Le hangar où s'entraîne la compagnie.

L’occasion pour eux de "valoriser et promouvoir la culture des arts du cirque au Maroc" et, surtout, "militer pour l’ouverture d’un lieu d’entraînement qui réponde vraiment aux besoins de cette discipline artistique. C’est un secteur encore émergent, par conséquent, les moyens manquent. Excepté à l’Ecole nationale du cirque de Salé, il n’y a quasiment aucun espace dédié à l’entraînement des artistes", déplore Yassine Elihtirassi.

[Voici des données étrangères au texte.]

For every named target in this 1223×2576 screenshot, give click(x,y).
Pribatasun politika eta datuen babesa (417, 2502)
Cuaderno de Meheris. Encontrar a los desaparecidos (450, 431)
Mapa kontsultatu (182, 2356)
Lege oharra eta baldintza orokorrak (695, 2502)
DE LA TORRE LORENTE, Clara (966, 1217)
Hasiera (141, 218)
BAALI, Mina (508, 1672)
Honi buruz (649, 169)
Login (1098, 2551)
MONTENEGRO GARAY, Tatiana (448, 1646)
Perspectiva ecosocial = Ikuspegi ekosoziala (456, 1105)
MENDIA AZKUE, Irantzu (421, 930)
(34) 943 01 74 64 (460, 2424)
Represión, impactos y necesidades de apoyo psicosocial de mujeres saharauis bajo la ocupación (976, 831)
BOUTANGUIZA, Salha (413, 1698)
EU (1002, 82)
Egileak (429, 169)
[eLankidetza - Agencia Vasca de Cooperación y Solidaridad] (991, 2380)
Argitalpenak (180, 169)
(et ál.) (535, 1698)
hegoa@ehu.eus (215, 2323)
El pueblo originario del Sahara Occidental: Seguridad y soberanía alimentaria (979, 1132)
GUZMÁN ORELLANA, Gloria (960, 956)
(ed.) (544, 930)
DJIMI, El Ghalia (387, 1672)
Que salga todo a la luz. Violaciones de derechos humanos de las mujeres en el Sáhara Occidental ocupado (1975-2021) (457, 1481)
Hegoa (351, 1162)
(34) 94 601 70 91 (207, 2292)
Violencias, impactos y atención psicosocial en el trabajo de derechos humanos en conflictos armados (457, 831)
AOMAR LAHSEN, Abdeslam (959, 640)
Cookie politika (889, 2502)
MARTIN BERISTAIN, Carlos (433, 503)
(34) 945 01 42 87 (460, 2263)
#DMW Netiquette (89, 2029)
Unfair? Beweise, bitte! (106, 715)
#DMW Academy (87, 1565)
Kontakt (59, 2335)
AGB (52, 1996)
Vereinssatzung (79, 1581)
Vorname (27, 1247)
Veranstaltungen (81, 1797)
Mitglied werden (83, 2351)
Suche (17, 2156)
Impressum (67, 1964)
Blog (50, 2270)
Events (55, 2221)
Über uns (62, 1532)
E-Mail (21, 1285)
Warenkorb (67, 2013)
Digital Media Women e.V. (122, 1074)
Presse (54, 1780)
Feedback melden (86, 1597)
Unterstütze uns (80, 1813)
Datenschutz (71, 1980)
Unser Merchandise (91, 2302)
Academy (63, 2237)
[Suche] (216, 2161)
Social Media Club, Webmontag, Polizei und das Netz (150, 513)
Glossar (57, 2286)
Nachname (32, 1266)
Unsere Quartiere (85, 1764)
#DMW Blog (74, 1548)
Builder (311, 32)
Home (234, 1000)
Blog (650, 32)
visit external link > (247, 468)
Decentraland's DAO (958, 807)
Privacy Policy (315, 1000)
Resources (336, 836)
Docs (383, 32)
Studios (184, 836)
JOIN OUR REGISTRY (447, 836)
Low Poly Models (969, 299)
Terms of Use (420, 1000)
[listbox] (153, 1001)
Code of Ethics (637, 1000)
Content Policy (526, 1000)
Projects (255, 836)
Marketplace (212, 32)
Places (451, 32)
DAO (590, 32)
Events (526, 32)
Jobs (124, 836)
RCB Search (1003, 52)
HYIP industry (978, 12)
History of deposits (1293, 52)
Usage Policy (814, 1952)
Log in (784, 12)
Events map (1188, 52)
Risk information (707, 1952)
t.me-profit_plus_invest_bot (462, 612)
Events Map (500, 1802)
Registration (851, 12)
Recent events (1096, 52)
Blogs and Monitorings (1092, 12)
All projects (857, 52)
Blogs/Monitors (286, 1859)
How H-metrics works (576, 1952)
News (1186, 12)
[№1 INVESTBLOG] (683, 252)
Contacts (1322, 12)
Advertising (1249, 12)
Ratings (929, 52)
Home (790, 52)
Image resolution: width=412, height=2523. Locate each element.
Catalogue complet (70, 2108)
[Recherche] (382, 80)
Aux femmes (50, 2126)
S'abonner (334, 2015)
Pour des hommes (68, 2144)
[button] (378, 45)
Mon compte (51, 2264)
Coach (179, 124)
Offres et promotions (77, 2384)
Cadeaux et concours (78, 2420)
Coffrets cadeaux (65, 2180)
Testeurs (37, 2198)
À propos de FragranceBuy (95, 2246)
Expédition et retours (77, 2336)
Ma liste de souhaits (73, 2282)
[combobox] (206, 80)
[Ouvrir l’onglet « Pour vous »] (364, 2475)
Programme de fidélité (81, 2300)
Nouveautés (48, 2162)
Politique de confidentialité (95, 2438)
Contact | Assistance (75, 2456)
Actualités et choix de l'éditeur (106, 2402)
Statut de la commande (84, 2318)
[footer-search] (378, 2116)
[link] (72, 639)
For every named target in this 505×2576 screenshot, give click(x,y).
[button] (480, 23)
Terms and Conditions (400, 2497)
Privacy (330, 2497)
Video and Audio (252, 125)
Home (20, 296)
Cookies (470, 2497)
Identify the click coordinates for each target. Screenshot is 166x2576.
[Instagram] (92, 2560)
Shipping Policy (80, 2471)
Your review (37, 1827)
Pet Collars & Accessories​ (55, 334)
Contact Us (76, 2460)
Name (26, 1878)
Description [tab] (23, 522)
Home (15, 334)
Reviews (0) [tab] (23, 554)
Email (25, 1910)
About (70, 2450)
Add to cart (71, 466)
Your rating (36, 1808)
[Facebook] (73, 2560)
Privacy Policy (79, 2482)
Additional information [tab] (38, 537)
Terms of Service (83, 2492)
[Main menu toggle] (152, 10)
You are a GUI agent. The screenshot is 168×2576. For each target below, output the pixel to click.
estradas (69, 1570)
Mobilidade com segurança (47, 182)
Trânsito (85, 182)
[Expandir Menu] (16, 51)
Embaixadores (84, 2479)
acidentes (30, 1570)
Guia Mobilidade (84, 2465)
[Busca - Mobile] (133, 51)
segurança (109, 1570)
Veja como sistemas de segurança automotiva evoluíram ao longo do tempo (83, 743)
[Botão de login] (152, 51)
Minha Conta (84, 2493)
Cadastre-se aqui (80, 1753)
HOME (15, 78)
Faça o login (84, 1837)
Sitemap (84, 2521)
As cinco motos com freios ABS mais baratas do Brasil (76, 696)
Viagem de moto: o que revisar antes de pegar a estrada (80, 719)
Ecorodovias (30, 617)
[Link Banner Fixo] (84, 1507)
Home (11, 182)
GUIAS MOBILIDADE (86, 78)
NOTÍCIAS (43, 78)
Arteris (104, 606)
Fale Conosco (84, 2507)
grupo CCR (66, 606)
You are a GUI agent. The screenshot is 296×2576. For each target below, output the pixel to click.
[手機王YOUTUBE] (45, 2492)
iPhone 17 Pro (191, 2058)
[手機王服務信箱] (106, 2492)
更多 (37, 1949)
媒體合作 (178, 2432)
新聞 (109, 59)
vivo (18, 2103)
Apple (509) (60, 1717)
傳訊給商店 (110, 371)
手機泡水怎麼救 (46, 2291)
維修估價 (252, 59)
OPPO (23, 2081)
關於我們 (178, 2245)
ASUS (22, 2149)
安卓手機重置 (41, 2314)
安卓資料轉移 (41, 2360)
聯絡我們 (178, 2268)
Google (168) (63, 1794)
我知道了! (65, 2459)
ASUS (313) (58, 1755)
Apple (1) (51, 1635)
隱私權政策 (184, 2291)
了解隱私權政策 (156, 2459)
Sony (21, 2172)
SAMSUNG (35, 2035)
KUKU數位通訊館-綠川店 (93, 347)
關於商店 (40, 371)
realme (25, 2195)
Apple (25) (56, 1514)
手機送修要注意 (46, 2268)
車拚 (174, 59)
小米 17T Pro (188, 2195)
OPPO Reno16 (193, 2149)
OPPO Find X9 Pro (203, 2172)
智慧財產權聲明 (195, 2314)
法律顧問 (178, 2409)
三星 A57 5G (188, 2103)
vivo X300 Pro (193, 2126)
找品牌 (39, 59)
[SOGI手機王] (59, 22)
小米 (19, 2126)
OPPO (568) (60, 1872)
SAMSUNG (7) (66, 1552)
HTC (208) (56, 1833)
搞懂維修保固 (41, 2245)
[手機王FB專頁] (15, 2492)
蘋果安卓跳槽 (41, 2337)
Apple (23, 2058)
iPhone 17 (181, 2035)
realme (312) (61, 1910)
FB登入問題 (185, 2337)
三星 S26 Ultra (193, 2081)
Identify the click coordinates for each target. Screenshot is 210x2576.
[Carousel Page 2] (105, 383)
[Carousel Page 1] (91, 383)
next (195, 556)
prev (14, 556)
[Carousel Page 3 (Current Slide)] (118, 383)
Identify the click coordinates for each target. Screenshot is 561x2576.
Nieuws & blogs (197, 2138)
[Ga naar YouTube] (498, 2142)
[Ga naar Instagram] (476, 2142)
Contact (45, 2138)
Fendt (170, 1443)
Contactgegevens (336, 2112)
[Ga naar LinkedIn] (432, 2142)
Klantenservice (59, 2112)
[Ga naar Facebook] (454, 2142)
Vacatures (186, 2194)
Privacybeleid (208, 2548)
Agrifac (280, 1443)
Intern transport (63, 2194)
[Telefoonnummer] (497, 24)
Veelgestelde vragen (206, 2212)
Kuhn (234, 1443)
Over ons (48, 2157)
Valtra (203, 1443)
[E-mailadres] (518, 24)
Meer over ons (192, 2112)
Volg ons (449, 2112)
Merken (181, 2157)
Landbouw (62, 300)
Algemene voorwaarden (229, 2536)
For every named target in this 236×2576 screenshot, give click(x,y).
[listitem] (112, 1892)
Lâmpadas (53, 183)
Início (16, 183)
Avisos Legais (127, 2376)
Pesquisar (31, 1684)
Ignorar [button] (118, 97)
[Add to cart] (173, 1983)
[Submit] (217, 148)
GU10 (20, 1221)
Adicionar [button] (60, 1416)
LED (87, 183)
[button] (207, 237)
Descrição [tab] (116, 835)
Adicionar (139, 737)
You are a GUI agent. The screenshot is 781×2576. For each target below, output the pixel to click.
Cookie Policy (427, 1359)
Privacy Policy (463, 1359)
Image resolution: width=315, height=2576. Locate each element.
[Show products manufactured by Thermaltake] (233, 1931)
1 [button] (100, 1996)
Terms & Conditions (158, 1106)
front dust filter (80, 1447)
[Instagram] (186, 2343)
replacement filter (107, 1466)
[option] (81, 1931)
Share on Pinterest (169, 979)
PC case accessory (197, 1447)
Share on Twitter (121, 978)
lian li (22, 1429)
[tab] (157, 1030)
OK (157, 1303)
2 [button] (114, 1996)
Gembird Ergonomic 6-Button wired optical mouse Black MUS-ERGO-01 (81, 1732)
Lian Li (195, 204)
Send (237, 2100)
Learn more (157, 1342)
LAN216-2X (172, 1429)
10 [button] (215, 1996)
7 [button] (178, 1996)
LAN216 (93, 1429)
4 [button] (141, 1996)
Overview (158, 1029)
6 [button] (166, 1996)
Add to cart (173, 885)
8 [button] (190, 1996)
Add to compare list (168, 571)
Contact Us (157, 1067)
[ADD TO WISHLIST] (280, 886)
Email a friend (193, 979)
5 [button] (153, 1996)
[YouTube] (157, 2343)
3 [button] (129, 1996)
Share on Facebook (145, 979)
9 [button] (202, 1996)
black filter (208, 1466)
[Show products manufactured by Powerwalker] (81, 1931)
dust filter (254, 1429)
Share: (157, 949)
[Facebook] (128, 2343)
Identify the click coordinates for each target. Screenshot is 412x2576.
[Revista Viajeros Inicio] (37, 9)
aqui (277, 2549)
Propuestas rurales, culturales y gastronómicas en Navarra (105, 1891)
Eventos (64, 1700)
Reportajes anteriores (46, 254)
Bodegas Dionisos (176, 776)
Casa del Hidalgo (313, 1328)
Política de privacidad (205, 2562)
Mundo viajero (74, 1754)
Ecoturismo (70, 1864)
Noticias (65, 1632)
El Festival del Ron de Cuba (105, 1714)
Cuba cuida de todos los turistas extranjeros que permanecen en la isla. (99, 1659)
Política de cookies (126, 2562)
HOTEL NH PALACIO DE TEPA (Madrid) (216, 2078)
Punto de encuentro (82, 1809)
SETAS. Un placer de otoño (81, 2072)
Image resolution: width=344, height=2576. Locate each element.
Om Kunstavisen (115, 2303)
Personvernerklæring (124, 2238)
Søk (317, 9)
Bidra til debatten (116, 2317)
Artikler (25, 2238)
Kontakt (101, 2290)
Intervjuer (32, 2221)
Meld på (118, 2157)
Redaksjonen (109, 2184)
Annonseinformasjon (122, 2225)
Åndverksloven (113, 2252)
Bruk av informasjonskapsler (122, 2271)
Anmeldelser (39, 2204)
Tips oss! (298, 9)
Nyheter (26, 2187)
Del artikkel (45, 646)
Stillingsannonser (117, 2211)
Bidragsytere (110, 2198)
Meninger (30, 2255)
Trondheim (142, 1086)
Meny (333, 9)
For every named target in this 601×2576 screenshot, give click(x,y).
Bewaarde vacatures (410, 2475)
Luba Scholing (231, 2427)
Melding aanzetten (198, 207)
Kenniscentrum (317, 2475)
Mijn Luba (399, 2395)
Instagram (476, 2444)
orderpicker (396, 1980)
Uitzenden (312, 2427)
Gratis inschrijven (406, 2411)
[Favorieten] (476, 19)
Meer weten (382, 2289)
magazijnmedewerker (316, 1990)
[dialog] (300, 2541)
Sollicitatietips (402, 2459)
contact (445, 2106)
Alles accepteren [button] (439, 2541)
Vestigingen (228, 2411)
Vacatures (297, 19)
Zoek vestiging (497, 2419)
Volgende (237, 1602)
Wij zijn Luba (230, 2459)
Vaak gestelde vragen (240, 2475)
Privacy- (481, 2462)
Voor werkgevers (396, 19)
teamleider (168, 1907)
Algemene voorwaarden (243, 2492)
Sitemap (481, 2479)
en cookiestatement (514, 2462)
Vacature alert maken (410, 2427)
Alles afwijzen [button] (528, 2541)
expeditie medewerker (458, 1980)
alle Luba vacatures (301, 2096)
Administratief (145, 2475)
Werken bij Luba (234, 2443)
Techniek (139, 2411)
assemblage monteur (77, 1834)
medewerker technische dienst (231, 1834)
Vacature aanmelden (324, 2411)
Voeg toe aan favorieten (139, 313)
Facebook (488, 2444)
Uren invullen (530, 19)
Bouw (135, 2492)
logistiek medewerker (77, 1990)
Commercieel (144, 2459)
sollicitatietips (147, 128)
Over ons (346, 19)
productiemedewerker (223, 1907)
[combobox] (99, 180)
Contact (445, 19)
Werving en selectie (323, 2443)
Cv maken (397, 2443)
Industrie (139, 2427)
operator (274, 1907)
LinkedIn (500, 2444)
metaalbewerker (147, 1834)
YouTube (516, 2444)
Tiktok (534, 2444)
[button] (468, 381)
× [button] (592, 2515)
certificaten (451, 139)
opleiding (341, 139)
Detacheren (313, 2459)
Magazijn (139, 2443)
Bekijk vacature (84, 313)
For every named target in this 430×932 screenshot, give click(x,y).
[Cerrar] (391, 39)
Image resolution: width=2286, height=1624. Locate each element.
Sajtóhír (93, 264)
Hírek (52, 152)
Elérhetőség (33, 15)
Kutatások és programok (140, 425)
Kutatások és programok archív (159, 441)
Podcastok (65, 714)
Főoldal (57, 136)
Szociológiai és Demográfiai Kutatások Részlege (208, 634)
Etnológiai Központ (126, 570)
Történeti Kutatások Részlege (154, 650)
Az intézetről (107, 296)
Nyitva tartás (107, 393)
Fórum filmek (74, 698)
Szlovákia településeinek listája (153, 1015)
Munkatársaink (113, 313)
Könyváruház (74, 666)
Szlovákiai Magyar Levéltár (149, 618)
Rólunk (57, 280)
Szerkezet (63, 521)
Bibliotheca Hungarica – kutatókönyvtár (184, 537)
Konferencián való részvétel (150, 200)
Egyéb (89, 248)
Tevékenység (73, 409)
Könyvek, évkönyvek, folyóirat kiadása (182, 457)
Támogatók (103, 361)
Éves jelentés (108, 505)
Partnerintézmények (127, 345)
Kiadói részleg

La même année, le groupe s’exporte aux Emirats arabes unis puis, en 2015, convole jusqu’en France et en Belgique, entre Bruxelles, Marseille et Annonay, une commune ardéchoise.

Des ateliers d’initiation dans les écoles

A partir de 2009, les Colokolo, qui n’existent encore qu’officieusement, investissent une dizaine d’écoles privées à Casablanca, rattachées à la mission française pour y dispenser des ateliers d’initiation aux arts du cirque. Une activité chapeautée par l’Association des coopératives scolaires du Maroc (ACSM), chargée de tisser un maillage entre les artistes, intervenants et établissements.

Les Colokolo glanent des aides financières ponctuelles allouées par le Service de coopération et d’action culturelle (SCAC) de l’ambassade de France dans le cadre d’appels à projets, et le ministère marocain de la Culture. La production continue de leur spectacle "Qahwa nass nass" lors d’événements festifs ou de festivals et les spectacles de rue, "où on fait tourner le chapeau", font également office de levier financier. Pas de quoi rouler sur l’or, ni sur les mécaniques. Chez les Colokolo, c’est avant tout la passion qui s’érige en moteur.